Retype, without changes or pictures, only the lines that begin at the one containing "You are a GUI" and end at the last line of the records that follow.

··· RECORD EXTRACTS

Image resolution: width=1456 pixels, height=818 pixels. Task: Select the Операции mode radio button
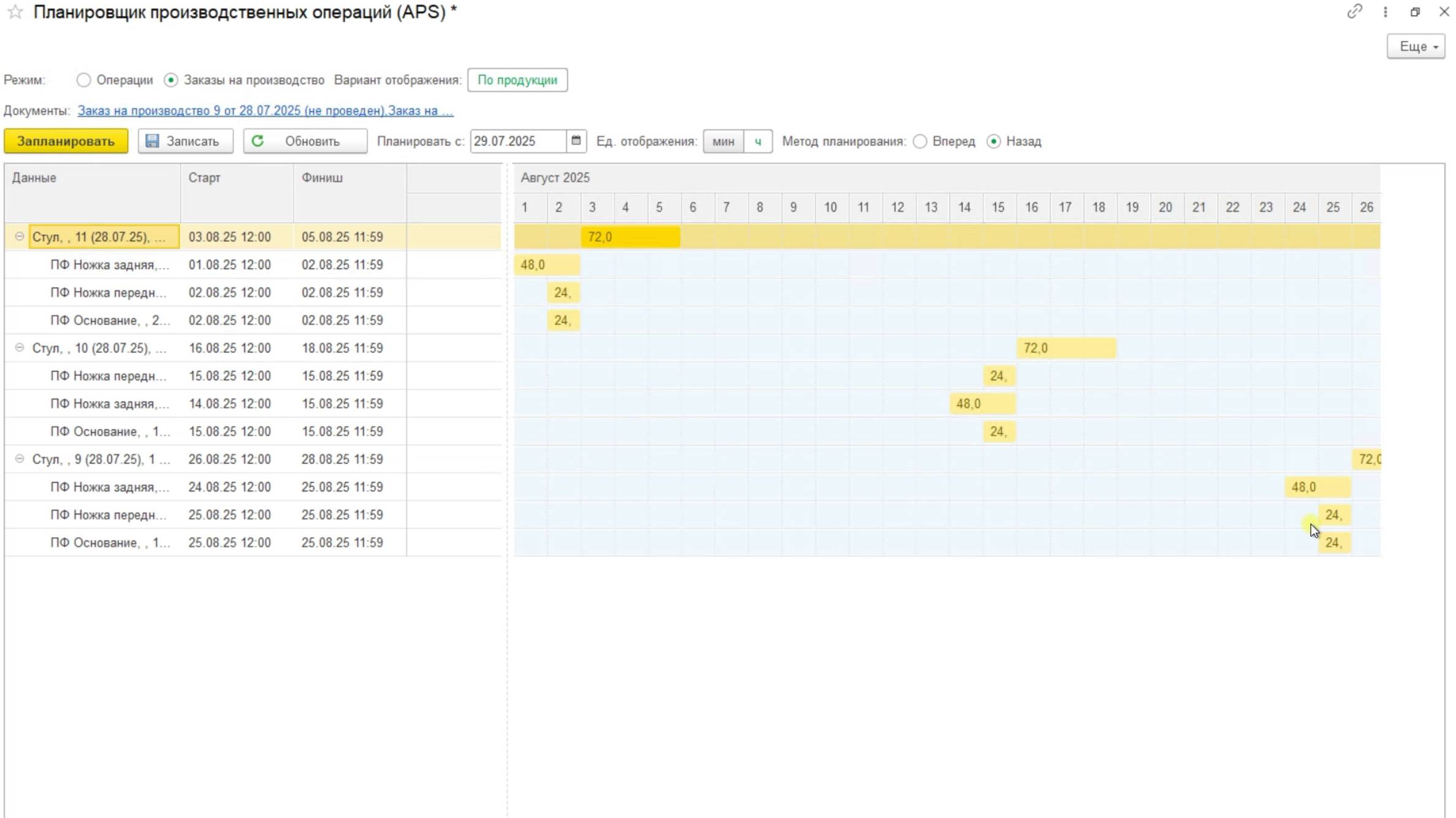point(83,80)
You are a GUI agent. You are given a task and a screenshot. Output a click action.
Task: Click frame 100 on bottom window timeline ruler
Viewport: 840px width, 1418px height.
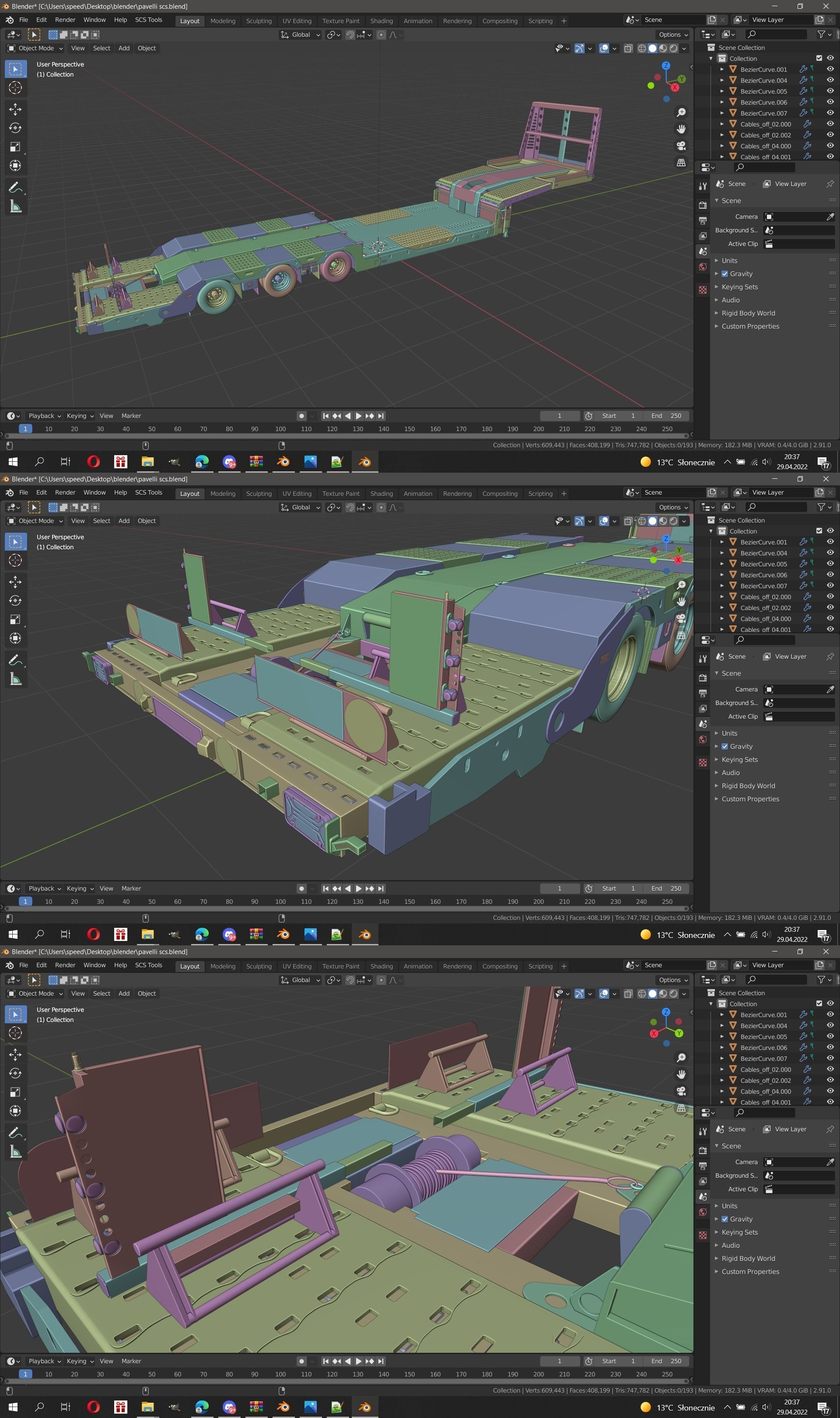[280, 1374]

······

**ANSWER FOR THE TASK**.
You are a GUI agent. You are given a task and a screenshot. Output a click action.
Task: Click frame 100 on bottom window timeline ruler
Viewport: 840px width, 1418px height.
[280, 1374]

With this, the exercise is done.